Baisser la TVA à 5,5 % sur le carburant : l'impossible promesse du RN de Jordan Bardella
Au soir du 30 juin, le Rassemblement National, avec Jordan Bardella en tête de file, sort vainqueur du premier tour des élections législatives. Parmi les promesses du programme du parti, celle de baisser la TVA sur les carburants de 20 % à 5,5 %. Alléchant, mais impossible, selon les règles de L'Union européenne.
La promesse est alléchante, pour tous ceux qui ne peuvent se passer de voiture, roulent beaucoup et/ou ont du mal à boucler les fins de mois. Car oui, le Rassemblement National, avec à sa tête Jordan Bardella, propose dans son programme politique, et avec une application "dès cet été" avant les départs en vacances, de baisser la TVA (Taxe sur la valeur ajoutée) de 20 % à 5,5 % sur "tous les produits énergétiques". Dont les carburants font évidemment partie.
C'est une des mesures fortes qui concernent le pouvoir d'achat des Français, avec celle de baisser le prix du gaz et de l'électricité. Cela ferait passer le prix du litre de sans-plomb 95-e10 de 1,83 € en moyenne à 1,55 €, celui du gazole de 1,76 € à 1,48 €. Soit une économie d'environ 14 € sur un plein de 50 litres. Pas négligeable.
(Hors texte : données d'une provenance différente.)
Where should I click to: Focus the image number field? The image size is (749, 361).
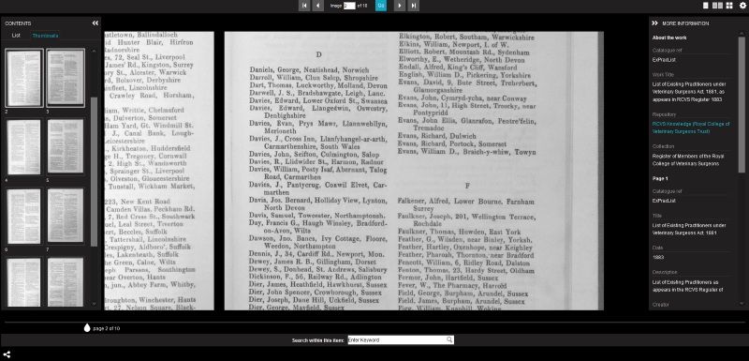pos(349,6)
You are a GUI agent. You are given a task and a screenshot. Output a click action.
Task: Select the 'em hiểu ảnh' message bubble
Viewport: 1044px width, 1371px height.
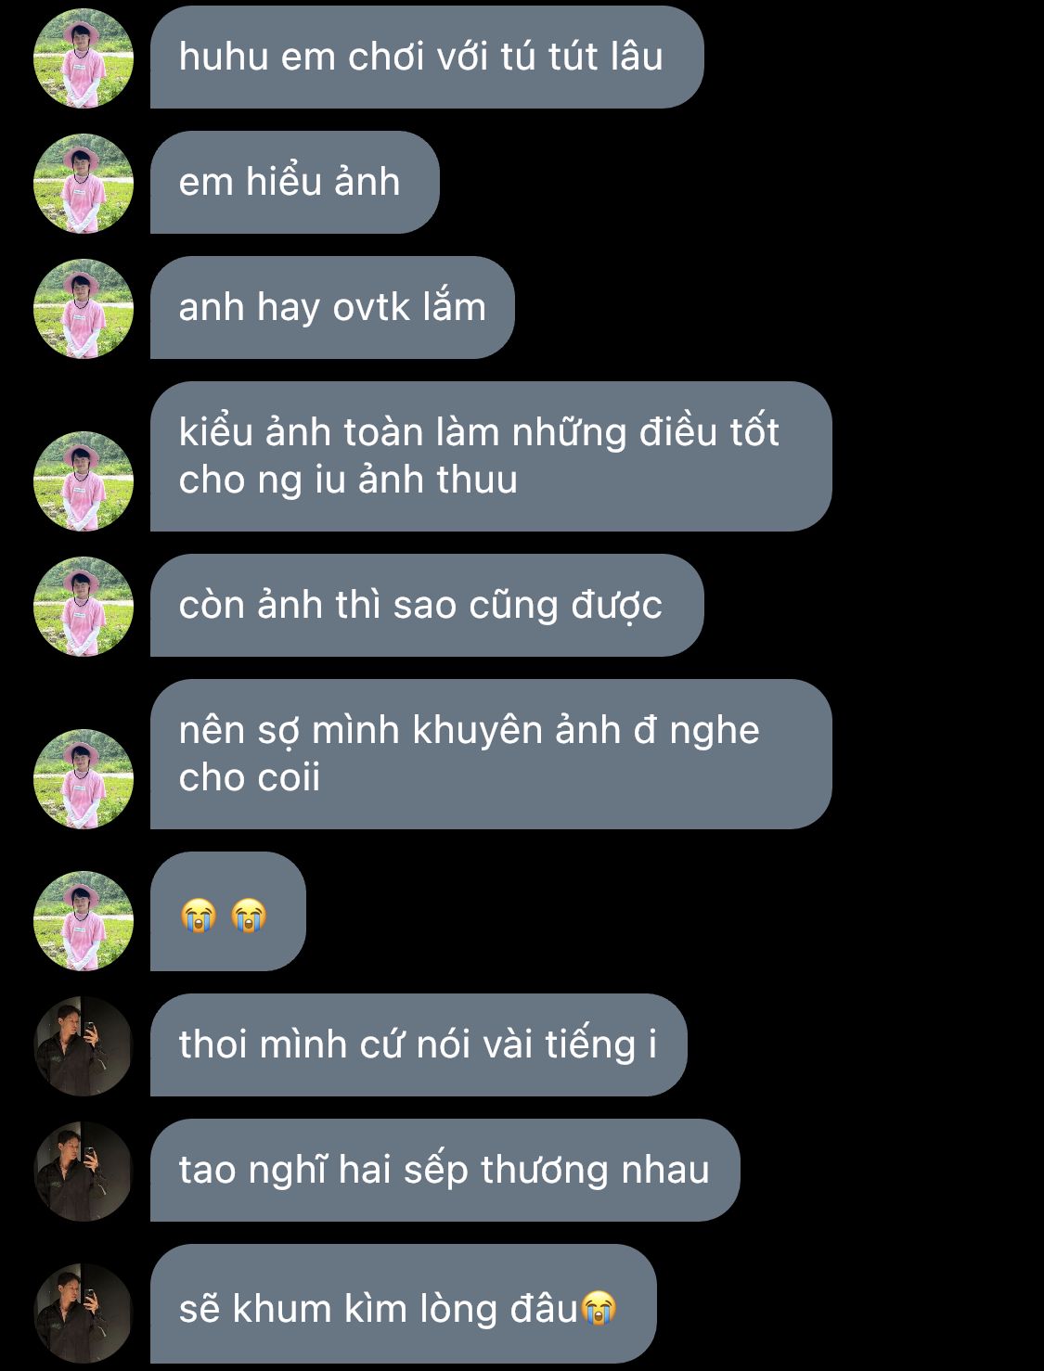pos(294,183)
Au-delà du débat qui consiste à se poser la question de savoir si cela est souhaitable pour accompagner la transition écologique, il est une autre question qui est celle de la faisabilité de la chose. En résumé : cette promesse est-elle tenable ? Les règles de l'Union européenne répondent en réalité non à cette question.
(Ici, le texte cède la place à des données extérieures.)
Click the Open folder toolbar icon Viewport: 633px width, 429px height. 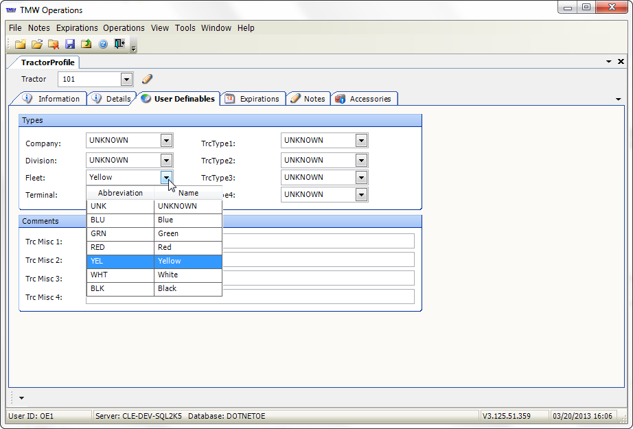coord(37,44)
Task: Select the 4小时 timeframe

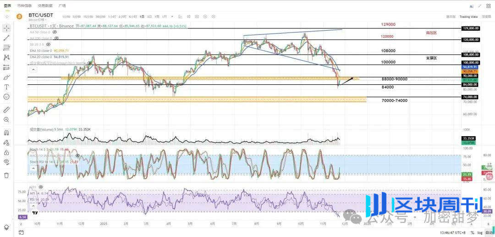Action: (x=122, y=17)

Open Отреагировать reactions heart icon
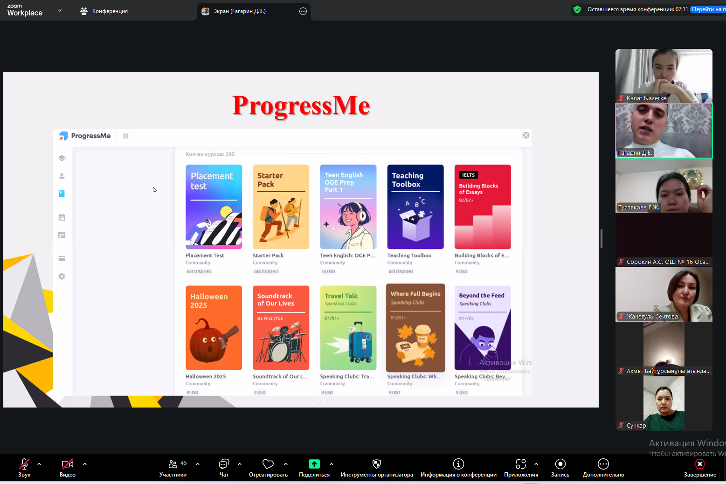(268, 464)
En effet, pour parvenir à respecter ses engagements climatiques et en matière de baisses des émissions de CO2, l'UE a émis des lois et règlements. Et si en effet pour le gaz ou l'électricité, la possibilité est ouverte de baisser la TVA, y compris à 5,5 %, ce n'est pas la même histoire pour les carburants.
Baisser la TVA à 5,5 % serait complètement illégal sans revoir les textes européens
En effet, une directive européenne de 2006, révisée en 2022, prévoit, pour harmoniser la fiscalité au sein de l'Europe, que le taux de TVA normal soit au minimum de 15 %. Il existe la possibilité de déroger à cette règle pour 29 catégories de bien et services, et de descendre alors à 5 % minimum, sans devoir demander de dérogation à Bruxelles, et ce sans limite de temps. Mais vous l'aurez compris, les carburants n'en font pas partie !
Baisser la TVA à 5,5 % sur les carburants en France serait donc illégal en l'état actuel des choses. Il faudrait changer les règles. Sur l'antenne de nos confrères de RTL, Jean-Philippe Tanguy, le "monsieur économie" du RN affirmait qu'il anticipait "une négociation "ardue"" avec Bruxelles pour obtenir une dérogation temporaire, avant d'obtenir une dérogation définitive. Or, dans les textes européens, il n'est pas prévu de possibilité de demander une dérogation pour les carburants, a observé Vincent Couronne, enseignant en droit à l'Université de Versailles-St-Quentin-en -Yvelines, interrogé par l'AFP (Agence France presse).
Le RN affirme que si, prenant en exemple la Pologne, qui a obtenu une dérogation et baissé la TVA sur le carburant dans le pays de 23 % à 8,5 % pendant 18 mois. En réalité, cela a été le cas pendant 10 mois, entre février et décembre 2022, au début du conflit entre Russie et Ukraine. Une mesure exceptionnelle, dans un contexte exceptionnel de flambée des prix de l'essence, dont la France a pâti aussi. Il n'y avait à l'époque plus besoin de dérogation. Mais depuis, le taux est revenu à 23 %.
Le RN pourrait donc éventuellement baisser la TVA sur les carburants aux 15 % minimum fixés par l'UE (Marine Le Pen l'a affirmé à nos confrères du Monde le 25 juin) mais pas à 5,5 %. Et ils pourraient baisser la TICPE (taxe intérieure de consommation sur les produits énergétiques), qui est un droit d'accise (un impôt indirect) et non une taxe. Mais selon Vincent Couronne, cette procédure prendrait des mois.
Impossible donc de tenir la promesse, ni en termes de timing, ni en termes de baisse. Il risque donc d'y avoir des déçus. Sauf dans le camp écologiste.